* [AIM]
Answer these questions using the dog grooming thread.
1. According to Graco22, what length may the cut be closer to?
2. What does Love's_Sophie say the OP should do next time before taking scissors to the dog?
3. What is the name of the dog that DJsMom says looks great?

* [PASSAGE PROVIDED]
##############################

I think it is too short, but he was kinda long/overgrown prior.


----------



## Pepper

I think it looks good, but do agree, they could have left it a little longer.

Just tell them the next time.


----------



## Graco22

Well, if the shortest spots were close to an inch, then the groomer has to go to that length to get it even, and has to do that all over, or it won't be even all over. Unfortunately, we only have attachments in certain lengths, which is why it may be closer to .75 inches..but really, thats only a quarter inch difference, and he will grow that much in a month or less. 

I do think that its hard for a new owner to understand what their dog is going to look like after that first cut, and it can be a shock. Luckily, its only hair, and it will grow back before you know it. And next time you take him in, you will have a better idea of what to expect, and can ask for a longer trim. 

I understand what you are saying about looking like a cat. Its the body style then..the skinny/sleek look, not so much the face, etc. Thank you for clearing that up for me. I personally dont see that in him, but I get what you are saying about him looking much skinnier/shorter haired. 

I hope you can find a doggy daycare that is within your budget. They are SO nice because your pup gets to play and socialize and then comes home all worn out. Even if its once a week, it will still benefit him. But yes, neuter first..that will help him come out of the skinny/gangly stage too.


----------



## Love's_Sophie

Pepper said:


> I think it looks good, but do agree, they could have left it a little longer.
> 
> Just tell them the next time.



I think if we had been there, and felt and tried different snap ons on the dog to find the proper length, we might actually be able to say that it was done too short. If there were spots that were about an inch long, then certainly, to prevent 'holes' or a really funky appreance, the groomer would have had to clip him a bit shorter than the owner might have expected. 

To the OP...next time, take him in to get groomed BEFORE deciding to take your own scissors after him...that way the groomers have all the hair they need to work with, in order to keep him long.


----------



## Mom2Sadie

Here's my guy "after".


----------



## Graco22

Very cute. Really nice groom on him too!


----------



## DJsMom

Oh, I think Hershey looks GREAT! He is just adorable, I really love the color & the groom!

Your guy is adorable too Mom2Sadie!


----------

##############################

* [INFORMATION SHOWN]
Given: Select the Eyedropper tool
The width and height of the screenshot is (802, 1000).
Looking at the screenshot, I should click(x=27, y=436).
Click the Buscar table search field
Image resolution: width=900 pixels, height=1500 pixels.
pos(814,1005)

##############################

* [FINAL RESULT]
1. About .75 inches.
2. Take him in to get groomed first, so the groomers have all the hair they need to keep him long.
3. Hershey.